■ **Required action**
Each entry has to be reproduced in full, exactly as given.

◆ ◆ ◆ ◆

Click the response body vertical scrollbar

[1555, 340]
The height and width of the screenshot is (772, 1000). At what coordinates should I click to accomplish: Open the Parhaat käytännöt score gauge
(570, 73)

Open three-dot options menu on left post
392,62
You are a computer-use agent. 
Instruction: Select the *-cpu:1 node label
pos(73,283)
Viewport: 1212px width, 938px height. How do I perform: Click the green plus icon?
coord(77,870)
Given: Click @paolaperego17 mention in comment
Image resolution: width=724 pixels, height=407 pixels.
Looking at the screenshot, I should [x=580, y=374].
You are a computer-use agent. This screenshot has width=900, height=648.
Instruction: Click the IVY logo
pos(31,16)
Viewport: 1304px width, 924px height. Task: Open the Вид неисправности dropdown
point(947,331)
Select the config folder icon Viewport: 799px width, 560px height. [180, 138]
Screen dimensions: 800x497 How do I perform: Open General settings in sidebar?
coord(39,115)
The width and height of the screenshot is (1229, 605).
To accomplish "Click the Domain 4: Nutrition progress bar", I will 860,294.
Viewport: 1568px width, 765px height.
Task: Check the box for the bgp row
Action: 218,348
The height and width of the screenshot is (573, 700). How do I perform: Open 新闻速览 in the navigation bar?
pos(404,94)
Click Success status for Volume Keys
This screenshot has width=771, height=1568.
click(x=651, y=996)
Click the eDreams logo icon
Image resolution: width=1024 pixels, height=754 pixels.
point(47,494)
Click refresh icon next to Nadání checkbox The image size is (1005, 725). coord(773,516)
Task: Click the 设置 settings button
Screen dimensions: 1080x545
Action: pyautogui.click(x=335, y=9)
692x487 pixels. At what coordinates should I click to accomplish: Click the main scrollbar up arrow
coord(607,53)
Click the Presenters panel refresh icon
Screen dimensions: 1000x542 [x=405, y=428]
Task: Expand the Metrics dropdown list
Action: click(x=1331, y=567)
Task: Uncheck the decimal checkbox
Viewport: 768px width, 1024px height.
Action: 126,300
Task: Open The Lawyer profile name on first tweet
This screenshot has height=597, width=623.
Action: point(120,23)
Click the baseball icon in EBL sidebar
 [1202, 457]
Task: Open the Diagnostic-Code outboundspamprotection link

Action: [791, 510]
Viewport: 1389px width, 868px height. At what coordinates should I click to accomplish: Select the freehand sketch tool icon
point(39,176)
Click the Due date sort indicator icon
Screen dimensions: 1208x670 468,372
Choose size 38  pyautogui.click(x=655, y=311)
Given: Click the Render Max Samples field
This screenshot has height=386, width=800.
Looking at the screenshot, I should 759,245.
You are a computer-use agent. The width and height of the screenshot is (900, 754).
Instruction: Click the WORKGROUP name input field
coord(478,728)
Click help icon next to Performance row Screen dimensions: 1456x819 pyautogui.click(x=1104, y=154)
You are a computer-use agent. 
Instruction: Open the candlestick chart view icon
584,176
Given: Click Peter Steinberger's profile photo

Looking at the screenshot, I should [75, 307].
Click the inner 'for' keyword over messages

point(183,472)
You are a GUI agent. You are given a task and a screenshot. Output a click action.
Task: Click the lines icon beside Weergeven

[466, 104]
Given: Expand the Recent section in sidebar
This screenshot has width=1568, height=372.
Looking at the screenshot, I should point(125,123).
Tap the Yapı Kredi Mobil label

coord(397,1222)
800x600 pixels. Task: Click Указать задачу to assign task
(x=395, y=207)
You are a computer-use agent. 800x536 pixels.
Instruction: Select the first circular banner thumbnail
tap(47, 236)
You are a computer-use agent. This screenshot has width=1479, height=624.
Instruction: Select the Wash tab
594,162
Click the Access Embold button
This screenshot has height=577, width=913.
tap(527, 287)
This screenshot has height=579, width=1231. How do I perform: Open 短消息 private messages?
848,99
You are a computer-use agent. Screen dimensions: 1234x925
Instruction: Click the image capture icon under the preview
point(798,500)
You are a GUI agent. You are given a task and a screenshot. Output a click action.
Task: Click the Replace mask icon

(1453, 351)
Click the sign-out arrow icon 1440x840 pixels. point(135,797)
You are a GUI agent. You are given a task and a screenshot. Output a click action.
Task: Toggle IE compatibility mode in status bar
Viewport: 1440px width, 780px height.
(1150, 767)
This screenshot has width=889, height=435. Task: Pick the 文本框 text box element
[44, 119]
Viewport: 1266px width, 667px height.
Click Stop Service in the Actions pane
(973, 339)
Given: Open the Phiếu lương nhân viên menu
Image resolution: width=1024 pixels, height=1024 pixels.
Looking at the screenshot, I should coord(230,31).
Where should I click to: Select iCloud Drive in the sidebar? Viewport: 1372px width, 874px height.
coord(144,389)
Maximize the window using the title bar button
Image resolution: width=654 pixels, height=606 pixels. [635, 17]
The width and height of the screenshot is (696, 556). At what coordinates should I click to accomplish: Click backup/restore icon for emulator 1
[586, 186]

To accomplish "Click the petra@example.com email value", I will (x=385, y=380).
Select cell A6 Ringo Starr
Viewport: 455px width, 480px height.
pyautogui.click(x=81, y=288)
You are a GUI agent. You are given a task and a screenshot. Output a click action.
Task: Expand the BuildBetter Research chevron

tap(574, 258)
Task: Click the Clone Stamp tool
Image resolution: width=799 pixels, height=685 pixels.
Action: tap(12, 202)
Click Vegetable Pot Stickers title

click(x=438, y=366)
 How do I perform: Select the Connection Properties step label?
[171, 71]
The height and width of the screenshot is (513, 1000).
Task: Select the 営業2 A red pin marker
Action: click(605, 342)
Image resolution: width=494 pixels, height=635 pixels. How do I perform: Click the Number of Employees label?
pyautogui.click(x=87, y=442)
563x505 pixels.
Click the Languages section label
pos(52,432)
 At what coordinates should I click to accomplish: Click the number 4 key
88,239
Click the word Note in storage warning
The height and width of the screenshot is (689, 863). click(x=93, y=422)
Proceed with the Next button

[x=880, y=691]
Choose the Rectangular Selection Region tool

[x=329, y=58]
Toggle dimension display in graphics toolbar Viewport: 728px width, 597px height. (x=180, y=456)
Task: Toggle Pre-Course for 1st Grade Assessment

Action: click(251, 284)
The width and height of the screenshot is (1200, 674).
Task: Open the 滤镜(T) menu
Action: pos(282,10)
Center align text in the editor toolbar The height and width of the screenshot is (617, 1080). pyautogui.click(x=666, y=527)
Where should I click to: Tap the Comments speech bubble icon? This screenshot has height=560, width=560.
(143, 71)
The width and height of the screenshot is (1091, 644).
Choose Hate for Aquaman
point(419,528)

◆ ◆ ◆ ◆

■ **Task output**
Click the response body vertical scrollbar

[1555, 340]
The height and width of the screenshot is (772, 1000). At what coordinates should I click to accomplish: Open the Parhaat käytännöt score gauge
(570, 73)

Open three-dot options menu on left post
392,62
You are a computer-use agent. 
Instruction: Select the *-cpu:1 node label
pos(73,283)
Viewport: 1212px width, 938px height. How do I perform: Click the green plus icon?
coord(77,870)
Given: Click @paolaperego17 mention in comment
Image resolution: width=724 pixels, height=407 pixels.
Looking at the screenshot, I should [x=580, y=374].
You are a computer-use agent. This screenshot has width=900, height=648.
Instruction: Click the IVY logo
pos(31,16)
Viewport: 1304px width, 924px height. Task: Open the Вид неисправности dropdown
point(947,331)
Select the config folder icon Viewport: 799px width, 560px height. [180, 138]
Screen dimensions: 800x497 How do I perform: Open General settings in sidebar?
coord(39,115)
The width and height of the screenshot is (1229, 605).
To accomplish "Click the Domain 4: Nutrition progress bar", I will 860,294.
Viewport: 1568px width, 765px height.
Task: Check the box for the bgp row
Action: 218,348
The height and width of the screenshot is (573, 700). How do I perform: Open 新闻速览 in the navigation bar?
pos(404,94)
Click Success status for Volume Keys
This screenshot has width=771, height=1568.
click(x=651, y=996)
Click the eDreams logo icon
Image resolution: width=1024 pixels, height=754 pixels.
point(47,494)
Click refresh icon next to Nadání checkbox The image size is (1005, 725). coord(773,516)
Task: Click the 设置 settings button
Screen dimensions: 1080x545
Action: pyautogui.click(x=335, y=9)
692x487 pixels. At what coordinates should I click to accomplish: Click the main scrollbar up arrow
coord(607,53)
Click the Presenters panel refresh icon
Screen dimensions: 1000x542 [x=405, y=428]
Task: Expand the Metrics dropdown list
Action: click(x=1331, y=567)
Task: Uncheck the decimal checkbox
Viewport: 768px width, 1024px height.
Action: 126,300
Task: Open The Lawyer profile name on first tweet
This screenshot has height=597, width=623.
Action: point(120,23)
Click the baseball icon in EBL sidebar
 [1202, 457]
Task: Open the Diagnostic-Code outboundspamprotection link

Action: [791, 510]
Viewport: 1389px width, 868px height. At what coordinates should I click to accomplish: Select the freehand sketch tool icon
point(39,176)
Click the Due date sort indicator icon
Screen dimensions: 1208x670 468,372
Choose size 38  pyautogui.click(x=655, y=311)
Given: Click the Render Max Samples field
This screenshot has height=386, width=800.
Looking at the screenshot, I should 759,245.
You are a computer-use agent. The width and height of the screenshot is (900, 754).
Instruction: Click the WORKGROUP name input field
coord(478,728)
Click help icon next to Performance row Screen dimensions: 1456x819 pyautogui.click(x=1104, y=154)
You are a computer-use agent. 
Instruction: Open the candlestick chart view icon
584,176
Given: Click Peter Steinberger's profile photo

Looking at the screenshot, I should [75, 307].
Click the inner 'for' keyword over messages

point(183,472)
You are a GUI agent. You are given a task and a screenshot. Output a click action.
Task: Click the lines icon beside Weergeven

[466, 104]
Given: Expand the Recent section in sidebar
This screenshot has width=1568, height=372.
Looking at the screenshot, I should point(125,123).
Tap the Yapı Kredi Mobil label

coord(397,1222)
800x600 pixels. Task: Click Указать задачу to assign task
(x=395, y=207)
You are a computer-use agent. 800x536 pixels.
Instruction: Select the first circular banner thumbnail
tap(47, 236)
You are a computer-use agent. This screenshot has width=1479, height=624.
Instruction: Select the Wash tab
594,162
Click the Access Embold button
This screenshot has height=577, width=913.
tap(527, 287)
This screenshot has height=579, width=1231. How do I perform: Open 短消息 private messages?
848,99
You are a computer-use agent. Screen dimensions: 1234x925
Instruction: Click the image capture icon under the preview
point(798,500)
You are a GUI agent. You are given a task and a screenshot. Output a click action.
Task: Click the Replace mask icon

(1453, 351)
Click the sign-out arrow icon 1440x840 pixels. point(135,797)
You are a GUI agent. You are given a task and a screenshot. Output a click action.
Task: Toggle IE compatibility mode in status bar
Viewport: 1440px width, 780px height.
(1150, 767)
This screenshot has width=889, height=435. Task: Pick the 文本框 text box element
[44, 119]
Viewport: 1266px width, 667px height.
Click Stop Service in the Actions pane
(973, 339)
Given: Open the Phiếu lương nhân viên menu
Image resolution: width=1024 pixels, height=1024 pixels.
Looking at the screenshot, I should coord(230,31).
Where should I click to: Select iCloud Drive in the sidebar? Viewport: 1372px width, 874px height.
coord(144,389)
Maximize the window using the title bar button
Image resolution: width=654 pixels, height=606 pixels. [635, 17]
The width and height of the screenshot is (696, 556). At what coordinates should I click to accomplish: Click backup/restore icon for emulator 1
[586, 186]

To accomplish "Click the petra@example.com email value", I will (x=385, y=380).
Select cell A6 Ringo Starr
Viewport: 455px width, 480px height.
pyautogui.click(x=81, y=288)
You are a GUI agent. You are given a task and a screenshot. Output a click action.
Task: Expand the BuildBetter Research chevron

tap(574, 258)
Task: Click the Clone Stamp tool
Image resolution: width=799 pixels, height=685 pixels.
Action: tap(12, 202)
Click Vegetable Pot Stickers title

click(x=438, y=366)
 How do I perform: Select the Connection Properties step label?
[171, 71]
The height and width of the screenshot is (513, 1000).
Task: Select the 営業2 A red pin marker
Action: click(605, 342)
Image resolution: width=494 pixels, height=635 pixels. How do I perform: Click the Number of Employees label?
pyautogui.click(x=87, y=442)
563x505 pixels.
Click the Languages section label
pos(52,432)
 At what coordinates should I click to accomplish: Click the number 4 key
88,239
Click the word Note in storage warning
The height and width of the screenshot is (689, 863). click(x=93, y=422)
Proceed with the Next button

[x=880, y=691]
Choose the Rectangular Selection Region tool

[x=329, y=58]
Toggle dimension display in graphics toolbar Viewport: 728px width, 597px height. (x=180, y=456)
Task: Toggle Pre-Course for 1st Grade Assessment

Action: click(251, 284)
The width and height of the screenshot is (1200, 674).
Task: Open the 滤镜(T) menu
Action: pos(282,10)
Center align text in the editor toolbar The height and width of the screenshot is (617, 1080). pyautogui.click(x=666, y=527)
Where should I click to: Tap the Comments speech bubble icon? This screenshot has height=560, width=560.
(143, 71)
The width and height of the screenshot is (1091, 644).
Choose Hate for Aquaman
point(419,528)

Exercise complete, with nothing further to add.